*PASSAGE TO READ:*

● ● ●

We love celebrating our co-founder and groundbreaking cryptographer Professor Raluca Ada Popa. She at the heart of the deep science that undergirds PreVeil’s industry-leading encryption. Now she’s on the cover of Berkeley ENGINEER Magazine for her work in “reinventing cybersecurity.”
 
“Decryption in her software works like nuclear launch codes, adding another layer of security against inadvertent leaks and human frailties,” writes Berkeley ENGINEER. “To decrypt a computation result, all the parts must come together, a system that guards against even multiple points of corruption or error in the process.”
 
Raluca is no stranger to top accolades. The UC Berkeley assistant professor in electrical engineering and computer sciences is lauded on both coasts for her work in security and advanced cryptography. In 2019 she was named to MIT Technology Review’s “35 Innovators under 35.” She’s been honored with the George M. Sprowls Award for best MIT Computer Science doctoral thesis, a Google PhD Fellowship, and the Intel Early Career Faculty Honor Award.

● ● ●

*THE DATA:*
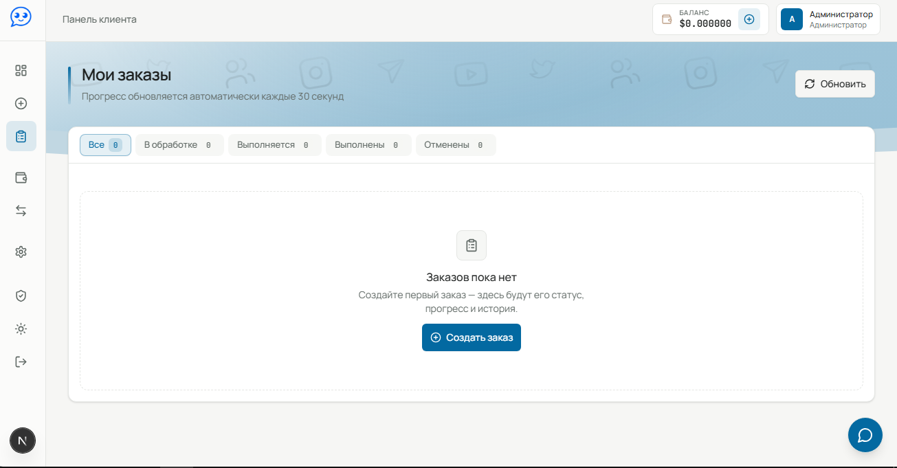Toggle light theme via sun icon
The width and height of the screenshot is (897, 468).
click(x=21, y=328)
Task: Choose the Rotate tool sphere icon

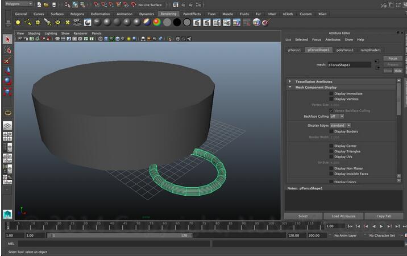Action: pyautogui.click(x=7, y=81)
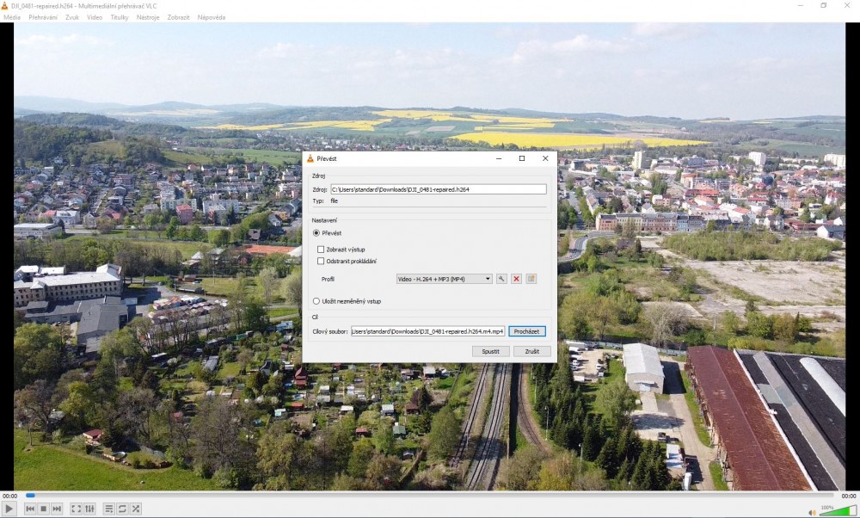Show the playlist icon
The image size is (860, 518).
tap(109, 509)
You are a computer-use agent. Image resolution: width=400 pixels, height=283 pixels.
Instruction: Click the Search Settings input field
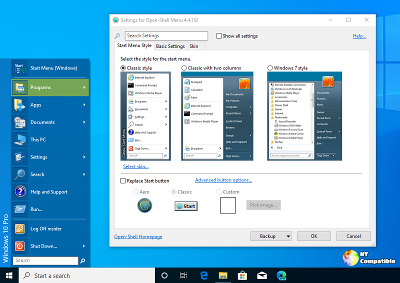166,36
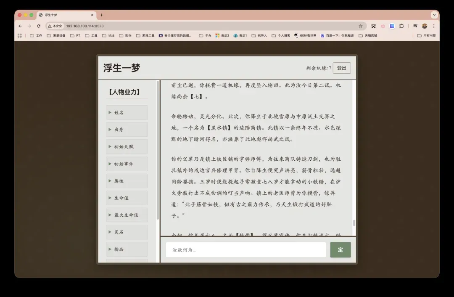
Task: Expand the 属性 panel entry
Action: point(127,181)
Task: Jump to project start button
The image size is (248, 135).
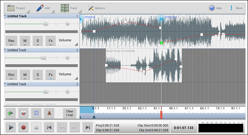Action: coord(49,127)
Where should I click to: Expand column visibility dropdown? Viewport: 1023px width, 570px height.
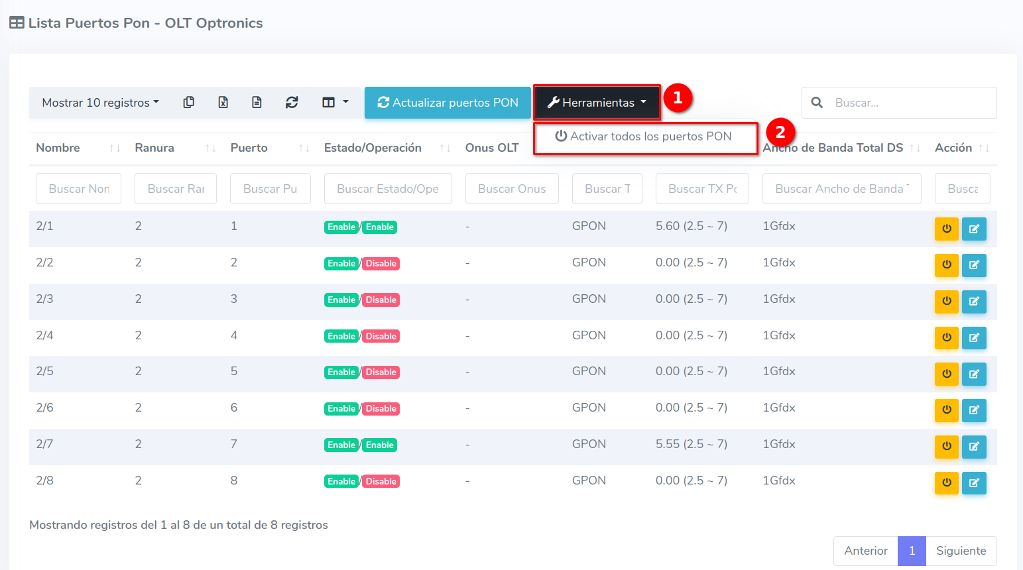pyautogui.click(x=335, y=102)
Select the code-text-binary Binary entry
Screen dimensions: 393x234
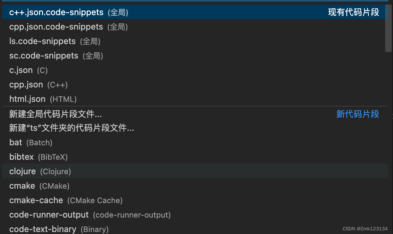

● ● ●

*PROBLEMS TO SOLVE:*
(a) Extract everything from "Raluca is no" down to "Faculty Honor Award." in the piece on Raluca Ada Popa.
(b) Answer these questions from the piece on Raluca Ada Popa:
(i) Which magazine put her on its cover?
(ii) In what year was she named to MIT Technology Review's "35 Innovators under 35"?
(iii) According to the magazine, what does decryption in her software work like?
(c) List every honor named in the paragraph of the piece on Raluca Ada Popa that begins "Raluca is no stranger to top accolades."
Nothing in the lines is needed here.

*ANSWER SET:*
(a)
Raluca is no stranger to top accolades. The UC Berkeley assistant professor in electrical engineering and computer sciences is lauded on both coasts for her work in security and advanced cryptography. In 2019 she was named to MIT Technology Review’s “35 Innovators under 35.” She’s been honored with the George M. Sprowls Award for best MIT Computer Science doctoral thesis, a Google PhD Fellowship, and the Intel Early Career Faculty Honor Award.

(b)
(i) Berkeley ENGINEER Magazine
(ii) 2019
(iii) Nuclear launch codes

(c)
MIT Technology Review's "35 Innovators under 35"
George M. Sprowls Award for best MIT Computer Science doctoral thesis
Google PhD Fellowship
Intel Early Career Faculty Honor Award